━━ RECORDED INFORMATION ━━

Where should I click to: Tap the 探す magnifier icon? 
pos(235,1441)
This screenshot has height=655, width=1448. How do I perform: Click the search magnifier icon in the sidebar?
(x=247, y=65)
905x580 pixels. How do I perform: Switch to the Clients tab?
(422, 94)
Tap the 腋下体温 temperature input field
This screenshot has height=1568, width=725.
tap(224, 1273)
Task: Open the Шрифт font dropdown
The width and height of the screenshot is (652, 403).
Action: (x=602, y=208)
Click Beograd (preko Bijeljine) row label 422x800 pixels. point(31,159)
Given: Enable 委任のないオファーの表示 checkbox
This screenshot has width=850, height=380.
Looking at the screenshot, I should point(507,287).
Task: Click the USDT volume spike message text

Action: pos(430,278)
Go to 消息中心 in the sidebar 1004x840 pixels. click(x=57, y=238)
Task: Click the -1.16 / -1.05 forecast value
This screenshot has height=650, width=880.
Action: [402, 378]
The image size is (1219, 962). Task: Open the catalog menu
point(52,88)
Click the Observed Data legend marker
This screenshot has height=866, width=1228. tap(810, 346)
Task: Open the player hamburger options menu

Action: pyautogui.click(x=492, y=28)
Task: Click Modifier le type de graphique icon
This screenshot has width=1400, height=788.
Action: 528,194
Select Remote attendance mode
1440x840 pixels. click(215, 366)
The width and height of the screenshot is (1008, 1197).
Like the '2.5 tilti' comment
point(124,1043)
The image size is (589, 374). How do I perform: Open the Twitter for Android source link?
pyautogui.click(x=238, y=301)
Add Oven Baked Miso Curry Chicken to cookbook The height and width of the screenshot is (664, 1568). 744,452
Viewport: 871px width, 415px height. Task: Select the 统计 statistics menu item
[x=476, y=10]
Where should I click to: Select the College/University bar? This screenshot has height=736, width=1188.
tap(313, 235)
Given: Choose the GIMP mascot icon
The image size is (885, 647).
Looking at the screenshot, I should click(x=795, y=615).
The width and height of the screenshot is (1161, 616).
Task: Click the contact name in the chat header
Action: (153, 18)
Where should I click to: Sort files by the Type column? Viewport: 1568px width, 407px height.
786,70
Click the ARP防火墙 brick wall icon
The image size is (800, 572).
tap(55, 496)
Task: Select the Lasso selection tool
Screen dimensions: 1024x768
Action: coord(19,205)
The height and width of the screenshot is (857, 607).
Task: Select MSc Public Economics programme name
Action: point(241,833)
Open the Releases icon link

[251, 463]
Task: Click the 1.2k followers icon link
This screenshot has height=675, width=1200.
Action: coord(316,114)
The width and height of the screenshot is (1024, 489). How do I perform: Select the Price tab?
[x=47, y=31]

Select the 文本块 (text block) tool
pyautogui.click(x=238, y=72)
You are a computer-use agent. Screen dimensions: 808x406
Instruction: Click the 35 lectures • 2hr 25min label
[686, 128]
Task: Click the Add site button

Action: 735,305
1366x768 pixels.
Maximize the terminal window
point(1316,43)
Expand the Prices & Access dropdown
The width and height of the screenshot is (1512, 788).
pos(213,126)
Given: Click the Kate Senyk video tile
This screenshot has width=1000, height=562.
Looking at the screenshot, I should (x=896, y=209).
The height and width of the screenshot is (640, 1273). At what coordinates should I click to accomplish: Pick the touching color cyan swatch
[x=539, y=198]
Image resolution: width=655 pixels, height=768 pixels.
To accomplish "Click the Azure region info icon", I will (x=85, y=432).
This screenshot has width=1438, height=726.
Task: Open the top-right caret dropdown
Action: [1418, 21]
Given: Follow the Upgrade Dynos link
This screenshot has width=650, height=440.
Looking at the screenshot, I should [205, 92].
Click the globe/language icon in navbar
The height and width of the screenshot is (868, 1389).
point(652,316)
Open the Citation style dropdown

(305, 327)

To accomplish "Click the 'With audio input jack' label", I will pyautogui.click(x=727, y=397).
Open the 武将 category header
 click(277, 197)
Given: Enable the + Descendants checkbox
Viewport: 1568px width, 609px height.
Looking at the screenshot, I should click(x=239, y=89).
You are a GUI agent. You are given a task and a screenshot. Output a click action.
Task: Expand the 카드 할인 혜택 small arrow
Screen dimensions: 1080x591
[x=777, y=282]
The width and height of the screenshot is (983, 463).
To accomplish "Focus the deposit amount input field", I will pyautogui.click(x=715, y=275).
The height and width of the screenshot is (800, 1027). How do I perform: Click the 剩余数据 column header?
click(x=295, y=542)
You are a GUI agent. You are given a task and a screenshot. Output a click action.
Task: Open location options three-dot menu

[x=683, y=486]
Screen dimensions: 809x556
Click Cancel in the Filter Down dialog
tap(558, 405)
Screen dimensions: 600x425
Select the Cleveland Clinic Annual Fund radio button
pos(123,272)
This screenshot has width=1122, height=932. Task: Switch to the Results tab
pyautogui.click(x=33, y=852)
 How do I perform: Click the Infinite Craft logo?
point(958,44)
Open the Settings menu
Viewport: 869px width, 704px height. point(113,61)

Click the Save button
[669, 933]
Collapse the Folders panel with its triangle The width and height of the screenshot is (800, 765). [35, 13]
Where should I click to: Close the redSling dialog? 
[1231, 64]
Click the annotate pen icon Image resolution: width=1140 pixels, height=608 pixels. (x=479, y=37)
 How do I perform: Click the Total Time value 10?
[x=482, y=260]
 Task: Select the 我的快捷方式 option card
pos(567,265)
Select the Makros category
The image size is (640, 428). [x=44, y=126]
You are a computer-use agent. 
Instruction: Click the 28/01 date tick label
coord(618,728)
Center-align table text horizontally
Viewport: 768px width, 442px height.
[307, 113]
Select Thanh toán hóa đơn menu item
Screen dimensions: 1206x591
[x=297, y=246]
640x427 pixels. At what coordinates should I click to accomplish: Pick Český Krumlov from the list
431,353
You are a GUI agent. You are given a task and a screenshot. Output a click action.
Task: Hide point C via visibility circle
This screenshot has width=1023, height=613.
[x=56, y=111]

━━━

TO DO —
Exactly the lines running from the top of the records to the line that contains "Task: Open the Шрифт font dropdown", inclusive, must be set down, and nothing more.

TASK RESPONSE —
Where should I click to: Tap the 探す magnifier icon? 
pos(235,1441)
This screenshot has height=655, width=1448. How do I perform: Click the search magnifier icon in the sidebar?
(x=247, y=65)
905x580 pixels. How do I perform: Switch to the Clients tab?
(422, 94)
Tap the 腋下体温 temperature input field
This screenshot has height=1568, width=725.
tap(224, 1273)
Task: Open the Шрифт font dropdown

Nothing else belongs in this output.